JSON Blocks¶
Fenced JSON¶
Extract JSON from a fenced code block:
from pydantic import BaseModel
from md2pydantic import MDConverter
class ServerConfig(BaseModel):
host: str
port: int
debug: bool
markdown = '''Here is the config:
```json
{
"host": "localhost",
"port": 8080,
"debug": true
}
```
'''
config = MDConverter(ServerConfig).parse_json(markdown)

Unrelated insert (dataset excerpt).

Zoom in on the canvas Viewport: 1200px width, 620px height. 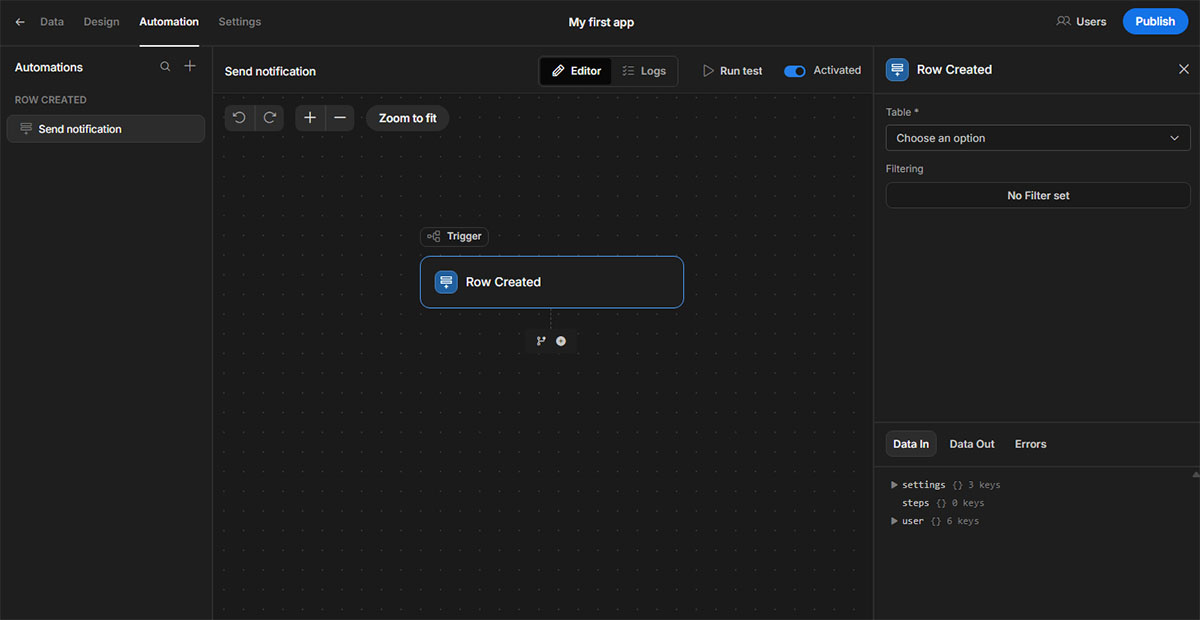[x=310, y=118]

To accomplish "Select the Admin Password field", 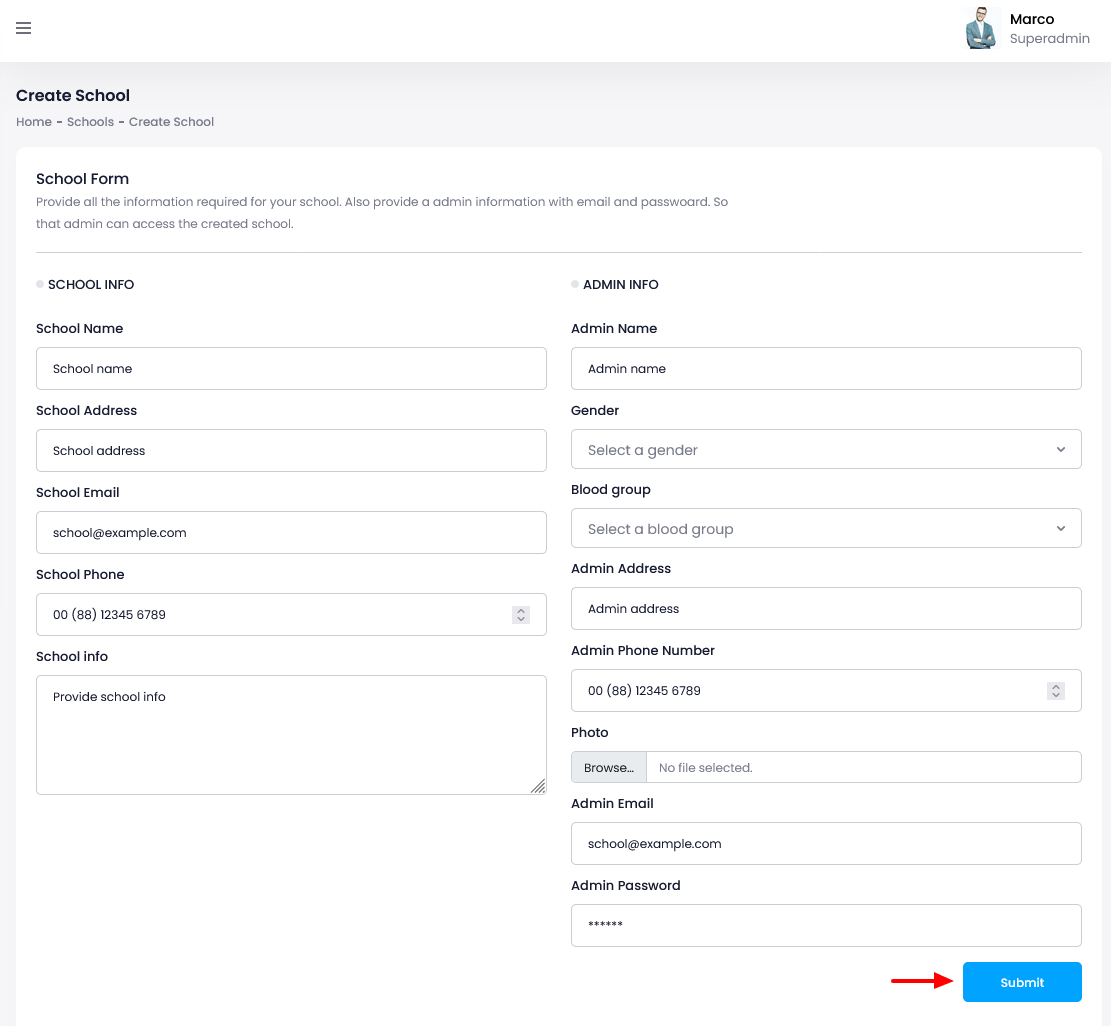I will 826,925.
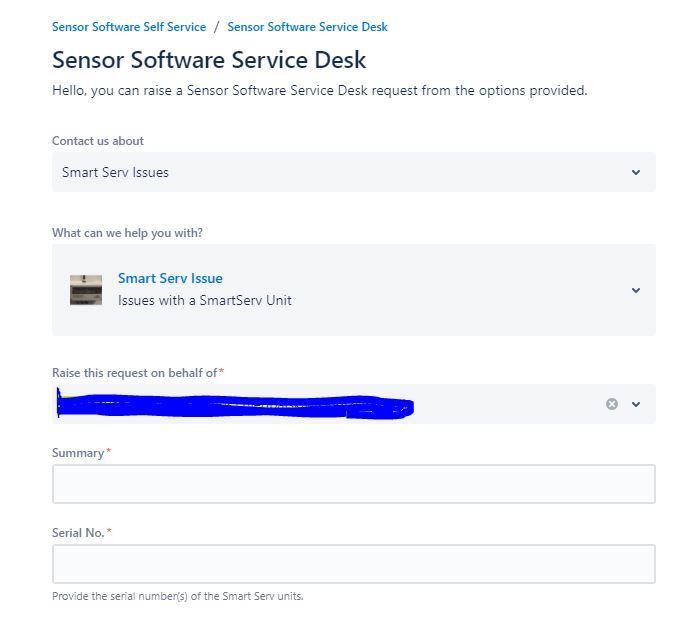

# ServerConfig(host='localhost', port=8080, debug=True)
Note
parse_json returns a single model instance, not
a list. It tries each JSON block in document order and
returns the first one that validates.
Inline JSON¶
md2pydantic also detects inline (unfenced) JSON objects:
markdown = """
The server config is {"host": "localhost", "port": 8080,
"debug": true} as specified.
"""
config = MDConverter(ServerConfig).parse_json(markdown)
Recovery Features¶
LLM output often contains malformed JSON. md2pydantic attempts to fix these issues automatically:
| Issue | Example | Recovery |
|---|---|---|
| Trailing commas | {"a": 1,} |
Comma removed |
| Single quotes | {'a': 1} |
Replaced with " |
| Unquoted keys | {host: "localhost"} |
Keys quoted |
| Truncated JSON | {"a": 1, "b": 2 |
Brackets closed |
Tip
Recovery is best-effort. If the JSON is too malformed
to salvage, an ExtractionError is raised.